> [DATASET ENTRIES]
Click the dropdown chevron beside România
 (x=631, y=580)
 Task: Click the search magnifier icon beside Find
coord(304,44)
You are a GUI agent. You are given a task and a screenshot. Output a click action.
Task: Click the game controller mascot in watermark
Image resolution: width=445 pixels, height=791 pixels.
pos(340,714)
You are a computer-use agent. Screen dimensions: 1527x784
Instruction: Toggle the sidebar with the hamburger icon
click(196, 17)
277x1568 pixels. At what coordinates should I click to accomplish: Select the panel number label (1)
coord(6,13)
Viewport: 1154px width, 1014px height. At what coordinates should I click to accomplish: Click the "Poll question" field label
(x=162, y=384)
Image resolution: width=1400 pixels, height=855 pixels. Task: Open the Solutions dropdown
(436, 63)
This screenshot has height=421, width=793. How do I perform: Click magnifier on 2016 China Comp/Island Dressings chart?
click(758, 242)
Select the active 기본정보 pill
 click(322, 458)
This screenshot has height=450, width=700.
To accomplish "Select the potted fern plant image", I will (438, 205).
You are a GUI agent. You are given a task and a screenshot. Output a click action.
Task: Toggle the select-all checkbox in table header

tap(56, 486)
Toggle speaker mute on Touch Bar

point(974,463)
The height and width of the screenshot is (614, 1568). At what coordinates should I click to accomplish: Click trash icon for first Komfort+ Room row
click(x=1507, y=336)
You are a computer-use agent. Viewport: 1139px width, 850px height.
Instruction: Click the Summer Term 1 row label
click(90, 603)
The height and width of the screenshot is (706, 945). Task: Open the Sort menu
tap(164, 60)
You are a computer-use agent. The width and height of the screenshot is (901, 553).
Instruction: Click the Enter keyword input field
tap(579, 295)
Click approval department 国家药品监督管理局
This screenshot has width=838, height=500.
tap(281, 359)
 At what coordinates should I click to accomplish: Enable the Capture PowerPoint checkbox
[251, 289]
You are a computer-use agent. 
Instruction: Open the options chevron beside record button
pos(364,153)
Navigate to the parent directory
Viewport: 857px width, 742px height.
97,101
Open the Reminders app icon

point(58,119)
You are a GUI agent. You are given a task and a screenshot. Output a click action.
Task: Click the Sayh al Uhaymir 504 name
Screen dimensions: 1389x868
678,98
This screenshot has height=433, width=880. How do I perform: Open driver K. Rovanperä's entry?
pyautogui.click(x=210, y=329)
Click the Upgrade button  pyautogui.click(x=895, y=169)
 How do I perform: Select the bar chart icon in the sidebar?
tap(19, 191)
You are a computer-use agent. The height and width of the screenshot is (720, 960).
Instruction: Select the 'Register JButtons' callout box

> [STATED TASK] Reproduce word for word the lines of the records starting with the line that contains "You are a computer-use agent. Viewport: 1139px" and going on through the line that contains "pyautogui.click(x=210, y=329)", both included.

> [RESULT OF THIS TASK]
You are a computer-use agent. Viewport: 1139px width, 850px height.
Instruction: Click the Summer Term 1 row label
click(90, 603)
The height and width of the screenshot is (706, 945). Task: Open the Sort menu
tap(164, 60)
You are a computer-use agent. The width and height of the screenshot is (901, 553).
Instruction: Click the Enter keyword input field
tap(579, 295)
Click approval department 国家药品监督管理局
This screenshot has width=838, height=500.
tap(281, 359)
 At what coordinates should I click to accomplish: Enable the Capture PowerPoint checkbox
[251, 289]
You are a computer-use agent. 
Instruction: Open the options chevron beside record button
pos(364,153)
Navigate to the parent directory
Viewport: 857px width, 742px height.
97,101
Open the Reminders app icon

point(58,119)
You are a GUI agent. You are given a task and a screenshot. Output a click action.
Task: Click the Sayh al Uhaymir 504 name
Screen dimensions: 1389x868
678,98
This screenshot has height=433, width=880. How do I perform: Open driver K. Rovanperä's entry?
pyautogui.click(x=210, y=329)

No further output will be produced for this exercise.